Assume \(V_i = 1 + j0\) for all PQ buses. It is called a flat start.
Update voltages of load buses using the following equation.
\[V_{i}^{k+1} = \dfrac{1}{Y_{ii}} \left( \dfrac{P_{i,inj} - jQ_{i,inj}}{(V_{i}^{k})^\ast} - \sum_{n=1}^{i-1} Y_{in} V_{n}^{k+1} - \sum_{n=i+1}^{N} Y_{in} V_{n}^{k} \right)\]Accelerate the voltage to improve convergence.
\[V_{i,acc}^{k+1} = V_{i}^{k} + \lambda (V_{i}^{k+1} - V_{i}^{k})\]Check for convergence \(|V_{i,acc}^{k+1} - V_{i}^{k}| \leq \epsilon\)
If yes, stop. Otherwise go to step 3.
When a system has both \(PQ\) and \(PV\) (voltage controlled) buses
Form \(Y_{bus}\) matrix from the line data.
Assume \(V_i = 1 + j0\) for all load buses. \(\delta_j = 0\) for all \(PV\) buses.
If the bus is \(PQ\),
Update voltages of load buses using the following equation.
\[V_i^{k+1} = \dfrac{1}{Y_{ii}} \left( \dfrac{P_{i,inj} - jQ_{i,inj}}{(V_i^k)^*} - \sum_{n=1}^{i-1} Y_{in} V_n^{k+1} - \sum_{n=i+1}^{N} Y_{in} V_n^k \right)\]
If the bus is \(PV\), (\(Q_i\) is not given in \(PV\) buses.)
Find \(Q_i\) using the following equation
\[Q_i^{k+1} = -\text{Imag} \left\{ (V_i^k)^* \left( \sum_{n=1}^{i-1} Y_{in} V_n^{k+1} + \sum_{n=i}^{N} Y_{in} V_n^k \right) \right\}\]
If \(Q_{i,\text{min}} \leq Q_i^{k+1} \leq Q_{i,\text{max}}\), update the voltage as follows:
\[V_i^{k+1} = \dfrac{1}{Y_{ii}} \left( \dfrac{P_{i,\text{inj}} - jQ_i^{k+1}}{(V_i^k)^*} - \sum_{n=1}^{i-1} Y_{in} V_n^{k+1} - \sum_{n=i+1}^{N} Y_{in} V_n^k \right)\]Since \(|V_i|\) is given,
\[V_i^{k+1}, \text{corr} = |V_i| \dfrac{V_i^{k+1}}{|V_i^{k+1}|}\]Else, set \(Q_i\) to the violated limit.

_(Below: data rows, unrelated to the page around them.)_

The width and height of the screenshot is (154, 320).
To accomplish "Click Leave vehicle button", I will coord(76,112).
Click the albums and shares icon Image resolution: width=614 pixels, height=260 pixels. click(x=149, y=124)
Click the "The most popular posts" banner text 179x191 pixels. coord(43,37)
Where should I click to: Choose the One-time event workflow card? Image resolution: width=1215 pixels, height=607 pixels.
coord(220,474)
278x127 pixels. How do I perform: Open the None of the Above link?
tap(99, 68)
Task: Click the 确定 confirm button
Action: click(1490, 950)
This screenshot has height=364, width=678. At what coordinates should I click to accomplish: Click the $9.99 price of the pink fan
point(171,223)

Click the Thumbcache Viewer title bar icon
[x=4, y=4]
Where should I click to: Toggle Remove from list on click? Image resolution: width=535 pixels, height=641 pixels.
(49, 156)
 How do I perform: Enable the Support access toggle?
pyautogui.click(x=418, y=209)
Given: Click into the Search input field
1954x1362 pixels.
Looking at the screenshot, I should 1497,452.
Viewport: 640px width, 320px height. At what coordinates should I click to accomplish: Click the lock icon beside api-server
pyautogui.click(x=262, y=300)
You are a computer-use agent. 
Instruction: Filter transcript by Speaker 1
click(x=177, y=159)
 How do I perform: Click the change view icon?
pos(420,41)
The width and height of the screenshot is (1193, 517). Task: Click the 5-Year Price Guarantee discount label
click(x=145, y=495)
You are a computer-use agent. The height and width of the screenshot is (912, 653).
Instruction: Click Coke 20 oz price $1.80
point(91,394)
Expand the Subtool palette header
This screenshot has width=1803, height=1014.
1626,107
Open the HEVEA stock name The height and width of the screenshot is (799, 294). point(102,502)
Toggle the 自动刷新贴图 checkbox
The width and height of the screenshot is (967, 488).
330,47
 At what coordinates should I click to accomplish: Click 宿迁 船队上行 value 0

\[\begin{aligned} Q_i & = Q_{i,\text{min}} ~\text{if}~ Q_i < Q_{i,\text{min}} \\ Q_i & = Q_{i,\text{max}} ~\text{if} ~ Q_i > Q_{i,\text{max}} \end{aligned}\]Treat the bus as \(PQ\) bus and update the voltage (both magnitude and angle) accordingly for this iteration.
Accelerate the voltage to improve convergence.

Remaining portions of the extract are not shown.